Forrester doesn’t drill down into which companies are walking away with the biggest rewards in the online display advertising space, but a recent report from eMarketer predicted that in the U.S. it will be Google overtaking Facebook this year, with revenues of $2.31 million for Google compared to $2.16 billion for Facebook. That margin, it predicts, will grow even wider in subsequent years.
The decline in U.S. display ad revenues are due to a couple of reasons, Forrester says. First, offline channels like radio, newspapers and yellow pages are all seeing less ad spend. While offline overall is declining by 1.1%, the brightest spot is in the area of cable TV, which will grow at 4.1% over the next five years.
Secondly, in the pecking order of price pressure, cheaper social media display ad units are also now having a negative impact on other online spend. “Some of the decline can be attributed to the shift to less-expensive social media impressions, which weakens portals such as MSN and Yahoo,” write Joanna O’Connell, Niki Scevak, and Anthony Mullen, in the report.

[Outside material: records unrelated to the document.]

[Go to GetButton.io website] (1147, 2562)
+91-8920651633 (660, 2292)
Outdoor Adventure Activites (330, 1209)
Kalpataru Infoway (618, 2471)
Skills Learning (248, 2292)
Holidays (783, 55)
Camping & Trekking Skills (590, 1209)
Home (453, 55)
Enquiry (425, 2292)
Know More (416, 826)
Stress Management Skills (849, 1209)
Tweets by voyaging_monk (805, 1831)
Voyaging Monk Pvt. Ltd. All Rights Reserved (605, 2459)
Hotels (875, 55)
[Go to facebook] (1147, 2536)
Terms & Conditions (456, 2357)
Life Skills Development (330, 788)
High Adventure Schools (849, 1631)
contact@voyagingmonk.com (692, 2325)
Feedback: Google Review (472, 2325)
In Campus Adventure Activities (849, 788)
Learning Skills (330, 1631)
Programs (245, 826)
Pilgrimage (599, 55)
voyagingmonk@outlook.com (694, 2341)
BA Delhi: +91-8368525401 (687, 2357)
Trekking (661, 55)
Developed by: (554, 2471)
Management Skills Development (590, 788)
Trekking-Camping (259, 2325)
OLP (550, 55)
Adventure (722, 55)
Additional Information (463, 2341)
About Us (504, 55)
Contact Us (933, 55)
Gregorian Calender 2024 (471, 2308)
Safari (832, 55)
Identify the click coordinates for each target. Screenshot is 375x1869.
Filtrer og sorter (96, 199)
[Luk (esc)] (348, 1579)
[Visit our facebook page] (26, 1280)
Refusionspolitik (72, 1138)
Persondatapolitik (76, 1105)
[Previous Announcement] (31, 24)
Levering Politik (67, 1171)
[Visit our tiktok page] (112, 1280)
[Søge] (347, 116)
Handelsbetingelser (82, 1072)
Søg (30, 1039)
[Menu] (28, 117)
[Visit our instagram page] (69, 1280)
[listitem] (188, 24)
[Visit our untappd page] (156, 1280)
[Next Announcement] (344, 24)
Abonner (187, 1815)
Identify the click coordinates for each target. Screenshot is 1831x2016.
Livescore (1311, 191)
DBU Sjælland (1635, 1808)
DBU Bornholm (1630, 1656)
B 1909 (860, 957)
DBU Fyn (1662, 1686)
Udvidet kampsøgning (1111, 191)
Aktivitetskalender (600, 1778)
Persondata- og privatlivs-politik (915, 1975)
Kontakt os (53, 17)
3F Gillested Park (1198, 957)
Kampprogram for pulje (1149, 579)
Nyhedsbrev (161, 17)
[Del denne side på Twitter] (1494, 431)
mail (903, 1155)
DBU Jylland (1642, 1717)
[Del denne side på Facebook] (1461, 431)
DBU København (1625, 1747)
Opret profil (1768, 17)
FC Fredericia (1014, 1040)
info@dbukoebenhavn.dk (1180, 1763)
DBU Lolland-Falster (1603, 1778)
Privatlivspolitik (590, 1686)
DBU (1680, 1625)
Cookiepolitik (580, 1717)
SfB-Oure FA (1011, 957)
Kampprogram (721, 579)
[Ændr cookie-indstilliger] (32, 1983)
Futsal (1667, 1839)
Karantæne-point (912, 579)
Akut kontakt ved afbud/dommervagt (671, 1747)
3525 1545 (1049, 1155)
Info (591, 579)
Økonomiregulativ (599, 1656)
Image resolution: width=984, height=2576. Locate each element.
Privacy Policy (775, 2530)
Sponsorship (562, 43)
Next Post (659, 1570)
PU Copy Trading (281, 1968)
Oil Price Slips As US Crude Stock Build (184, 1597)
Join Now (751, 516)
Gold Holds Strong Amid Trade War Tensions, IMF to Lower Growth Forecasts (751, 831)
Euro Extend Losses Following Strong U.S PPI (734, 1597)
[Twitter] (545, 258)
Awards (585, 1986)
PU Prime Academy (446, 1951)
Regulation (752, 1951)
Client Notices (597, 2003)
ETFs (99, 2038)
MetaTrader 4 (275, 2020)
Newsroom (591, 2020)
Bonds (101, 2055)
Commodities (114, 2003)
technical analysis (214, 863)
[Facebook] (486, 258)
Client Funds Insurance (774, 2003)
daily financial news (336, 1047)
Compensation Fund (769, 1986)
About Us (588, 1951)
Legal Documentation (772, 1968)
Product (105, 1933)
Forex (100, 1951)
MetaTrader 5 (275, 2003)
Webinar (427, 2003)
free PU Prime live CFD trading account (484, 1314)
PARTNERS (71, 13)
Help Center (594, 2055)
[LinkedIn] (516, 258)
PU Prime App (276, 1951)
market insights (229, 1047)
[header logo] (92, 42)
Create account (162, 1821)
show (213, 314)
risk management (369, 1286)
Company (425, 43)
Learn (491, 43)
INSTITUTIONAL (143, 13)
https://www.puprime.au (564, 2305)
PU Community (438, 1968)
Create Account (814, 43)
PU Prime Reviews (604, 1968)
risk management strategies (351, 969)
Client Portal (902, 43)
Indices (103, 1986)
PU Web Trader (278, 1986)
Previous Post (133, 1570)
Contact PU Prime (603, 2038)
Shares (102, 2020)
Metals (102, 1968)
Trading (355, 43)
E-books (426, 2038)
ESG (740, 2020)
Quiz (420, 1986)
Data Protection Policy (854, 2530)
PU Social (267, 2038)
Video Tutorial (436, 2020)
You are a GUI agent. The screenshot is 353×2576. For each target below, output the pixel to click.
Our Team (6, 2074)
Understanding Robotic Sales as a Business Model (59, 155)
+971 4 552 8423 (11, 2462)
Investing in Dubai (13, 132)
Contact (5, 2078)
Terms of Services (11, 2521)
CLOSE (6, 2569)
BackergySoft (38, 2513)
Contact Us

In terms of what kind of ads are selling best in display, in the U.S. what’s interesting is that rich media and video ads are by far and away the most popular formats for ad buyers. Static images, which were worth more than video two years ago, are now declining fast, at a rate of nearly 45%. But another low-tech format is doing much better: text-based display ads are actually growing at a faster pace than rich media ads (both over 16%). Video spend will overtake that of text ads by 2014:
Meanwhile, over in Europe, the online display market is not only smaller but it is seeing slower growth compared to the U.S. Europe online display ad spend for 2012 will come in at €4.8 billion ($6.2 billion), and grow at a rate of 13% to be €7.7 billion by 2016.
Forrester says that the slower growth is due to the market maturing faster in Europe. But it’s worth wondering if, more generally, Europe represents a slightly more conservative market when it comes to online display ads. Take a look at how its spend compares with that of the U.S.:
Whereas static images are declining to practically zero in the U.S., they are also declining in Europe, but not by nearly as much. Similarly, text ads are continuing to show strong spend compared to newer ad formats: text ads and video-based ads are closer to being level in Europe than in the U.S. As with its North American counterparts, rich media ads continue to be the most popular format, and together rich media and video will account for 76% of all online display ad spend by 2016, up from 59% in 2011.
And in another throwback to more traditional ad formats akin to those you might come across in newspapers or magazines, Forrester notes that large-format ad sizes are particularly popular in Europe. In fact, large-format is the one category where Europe seems to be outspending the U.S. at the moment. Among those ad buyers surveyed for the report, 63% say they use them or plan to use them.
Forrester also notes that the rise of ad tech and more sophsticated formats are having a growing presence in the overall display ad market, although the impact of this has yet to be seen. Data targeting, real-time bidding, and placements that are similar to those that ad buyers can get on TV are all out there, but Forrester notes that so far many buyers aren’t biting.”The truth is, a lot of targeting options aren’t worth the money [today], and most of the ad formats are not interesting to consumers. Performance isn’t where it should be as a result,” notes Sam Bloom of Camelot Communications, in the report.
Still, it points out that CPMs are actually on the rise. The average CPM — cost per thousand impressions — for 2o12 will be $3.17, but by 2017 that will rise to $6.64, largely because of the shift to real-time bidding and away from portal buys where placement is not guaranteed. The rise, the analysts note, is also a supply and demand issue: marketers are competing for similar audience segments and bid density is continuing to increase.
As for TV-style placements, this is down to the fact that people are watching a lot more long-format video online. Forrester notes that long-format, ad-supported video watching is growing at a rate of 32%, compared to 18% for short form — although given that YouTube is still the reigning king of online video and most content there is of the short variety, it’s likely that short form is still outstripping long-form in terms of total views (although Forrester doesn’t drill into that data in this report).